You might be asking yourself why this doesn't last forever. After all, why couldn't Lynch have continued to move forward and carry Goldson with him to the endzone? This is due to where Lynch's center of mass is. The center of mass, or where mass is most concentrated on in the body, is usual around the bellybutton. As you can infer, the closer you are towards the center of mass, the more mass will apply, and thus more force will be required. This is why coaches always stress tackling low - not because it's procedure or anything, but because it's farther away from where the body is. If anything, it is easier to get a 300 pound lineman on the ground through tackling through his shoelaces and feet rather than pushing him down.

Physics-of-football-tackle-low
Physics-of-football-tackle-high

via static.ddmcdn.com

When Goldson meets Lynch, he meets him high - more bad news for him coming in with such low momentum.

Lynch6 Lynch8

Lynch drives forward, but Goldson holds on to him steadily, gradually increasing his impulse while decreasing Lynch's momentum. It is only when Goldson loses his balance does he take Lynch down with him.

Lynch9

The force to which Goldson carries with him to the ground is calculated through the Earth's gravitational acceleration, where g = 9.81 m/s^2 .

F = 90.72 kg x 9.81 m/s^2
F = 889.96 N, or around 202.26 lbs.

Since it only took Goldson one second to take Lynch down, the impulse would also be 889.96 N or 889.96 kg-m/s^2, which is now suddenly greater then 266 kg-m/s^2 (which has considerably lowered following Goldson grabbing and holding on to him). Lynch finally falls forward for a 12 yard gain, half of which his momentum was generated through 415 pounds of mass.

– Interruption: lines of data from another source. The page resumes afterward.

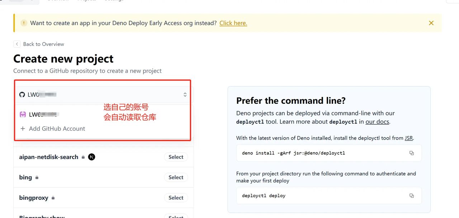Screen dimensions: 459x218
Task: Click the Next.js icon beside aipan-netdisk-search
Action: click(91, 157)
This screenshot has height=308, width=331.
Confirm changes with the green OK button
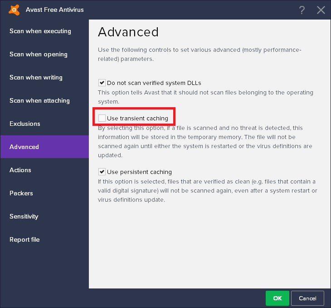coord(277,298)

To clarify, he's a quick recap of what happened:

Lynch10chart

This is only a brief, albeit shorthand version of all the things that go onto a football field, and most coaches and players probably won't translate such stuff onto the field anyways. Nevertheless, if there's anything important that science has taught us is that one time, Marshawn Lynch ran so hard only gravity could bring him down.*

(*The numbers calculated above are in no way 100% accurate.)